COS 93-6
Assessing the effects of forest canopy cover on understory vegetation composition and biomass along an experimental hydrological gradient

Thursday, August 14, 2014: 9:50 AM
311/312, Sacramento Convention Center
Jay P. Sah, Southeast Environmental Research Center, Florida International University, Miami, FL
Michael S. Ross, Department of Earth and Environment, Florida International University, Miami, FL
Jennifer H. Richards, Biological Sciences, Florida International University, Miami, FL
Susana Stoffella, Southeast Environmental Research Center, Florida International University, Miami, FL
Eric Cline, Everglades Systems Assessment Section, South Florida Water Management District, West Palm Beach, FL
Leonard Scinto, Department of Earth and Environment and Southeast Environmental Research Center, Florida International University, Miami, FL
Background/Question/Methods

The establishment and development of plant communities is controlled by both the availability of abiotic resources and by biotic interactions including their effects on environmental resources.  In forest ecosystems, where understory vegetation accounts for a substantial fraction of plant diversity and plays an important role in ecosystem dynamics, biotic interactions among different height strata are generally marked by a strong influence of overstory structure on understory vegetation composition and production.
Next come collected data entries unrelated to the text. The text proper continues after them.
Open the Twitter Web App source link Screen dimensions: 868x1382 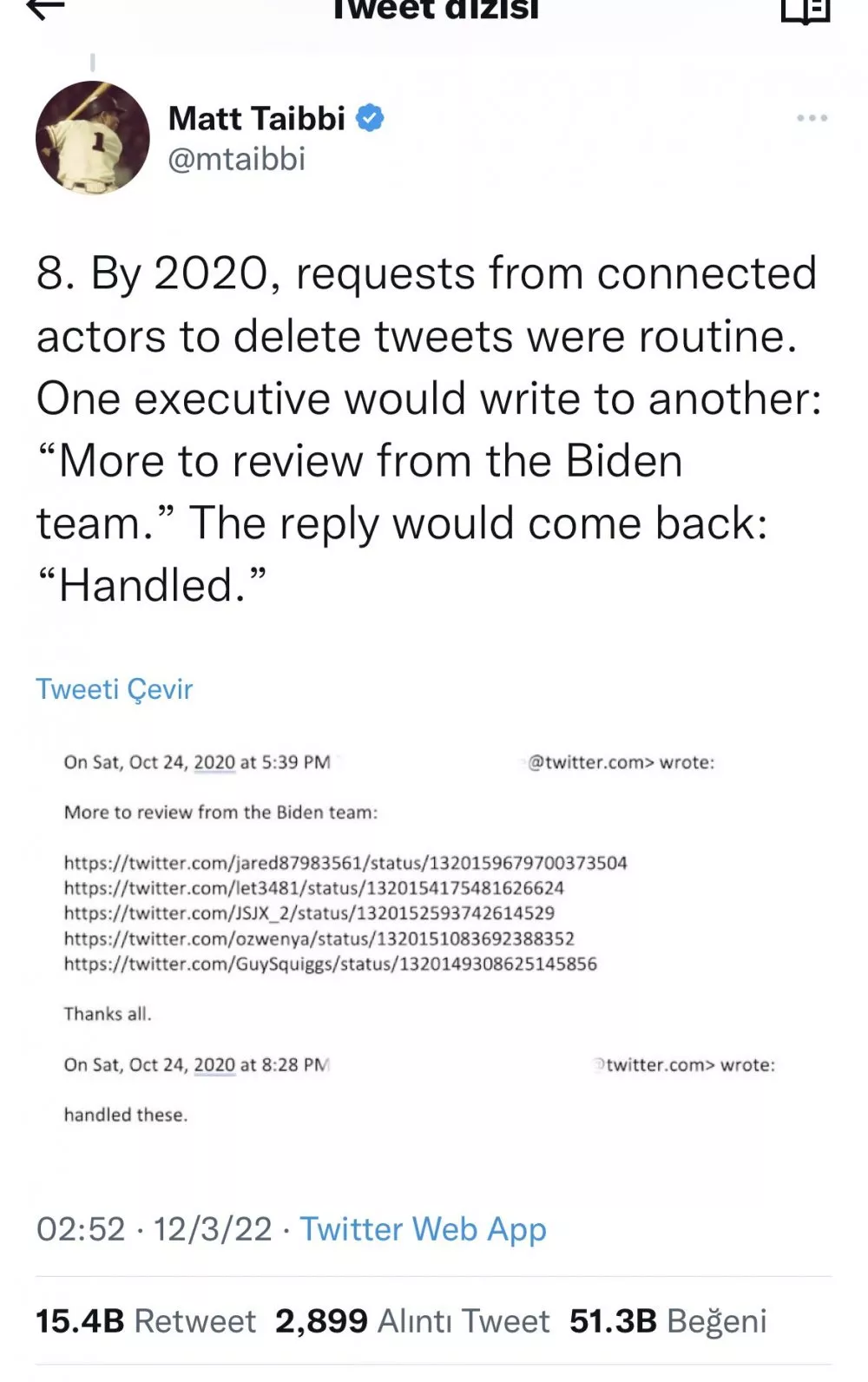click(x=423, y=1230)
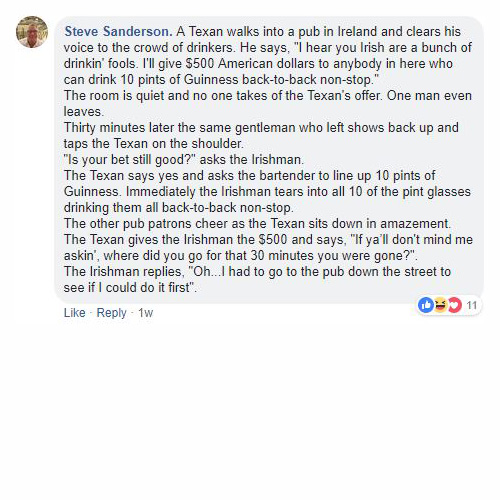Viewport: 500px width, 500px height.
Task: Click the line starting 'The Irishman replies'
Action: point(257,272)
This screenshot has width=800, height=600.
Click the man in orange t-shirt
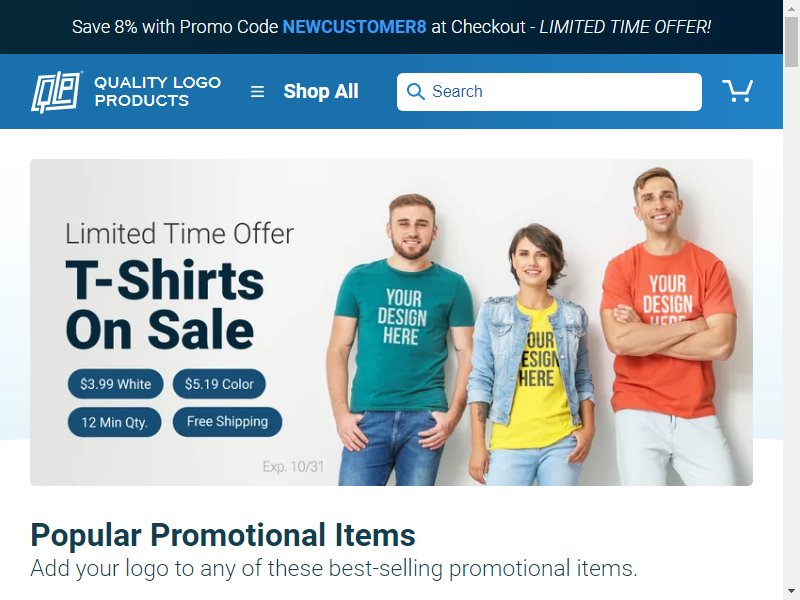(669, 327)
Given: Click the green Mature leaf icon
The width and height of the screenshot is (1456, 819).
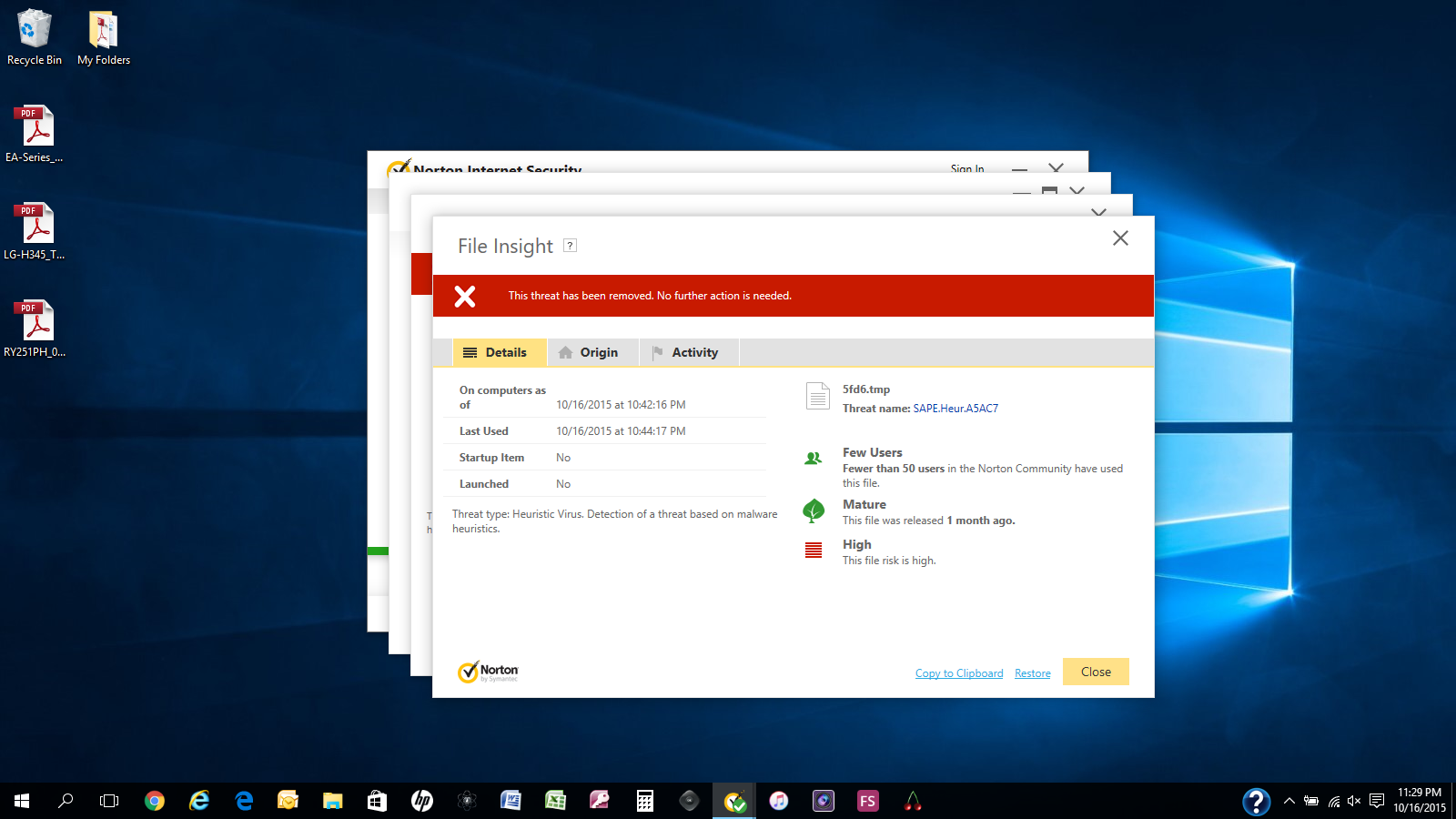Looking at the screenshot, I should tap(814, 511).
Nonetheless, the nature and strength of such effects vary in space and time, resulting in distinct understory vegetation assemblages. With a broader goal of understanding structural and functional dynamics in developing forests along a hydrologic gradient, we initiated a long-term vegetation study in the Loxahatchee Impoundment Landscape Assessment (LILA) experimental site in Palm Beach County, Florida. The objective of this study was to examine whether understory plant species show a tradeoff in spatial position in response to variation in the availability of light resources along a hydrologic gradient from drought to flooding. Our study has important implications for maintenance and restoration of ecologically imperiled Everglades tree islands that are highly biodiverse forest patches embedded in a wetland matrix of herbaceous graminoid vegetation.

Results/Conclusions

We studied the influence of hydrology and canopy cover on understory vegetation on eight constructed tree islands at LILA. Our results showed water level was the strongest determinant of community differentiation within an island. The light regime associated with the developing forest canopy further partitioned the available habitat and determined species occurrence and abundance, especially on the drier portions of the islands. The observed species distribution pattern in the developing forests at LILA agrees with the adaptive tradeoff hypothesis i.e. no species can be dominant over the entire range of available resources (water and light), and therefore must specialize in a limited range of resource combinations. Because these resources vary across space in the LILA islands, so does the distribution of species. In summary, as in other successional studies, our results support the influence the developing woody canopy exerts on understory vegetation. However, since many opportunistic species are ephemerally present in the early stage of forest development, understory composition may become much more organized over time in relation to interacting effects of available water and light resources influenced by changes in the hydrologic regime and the developing canopy structure.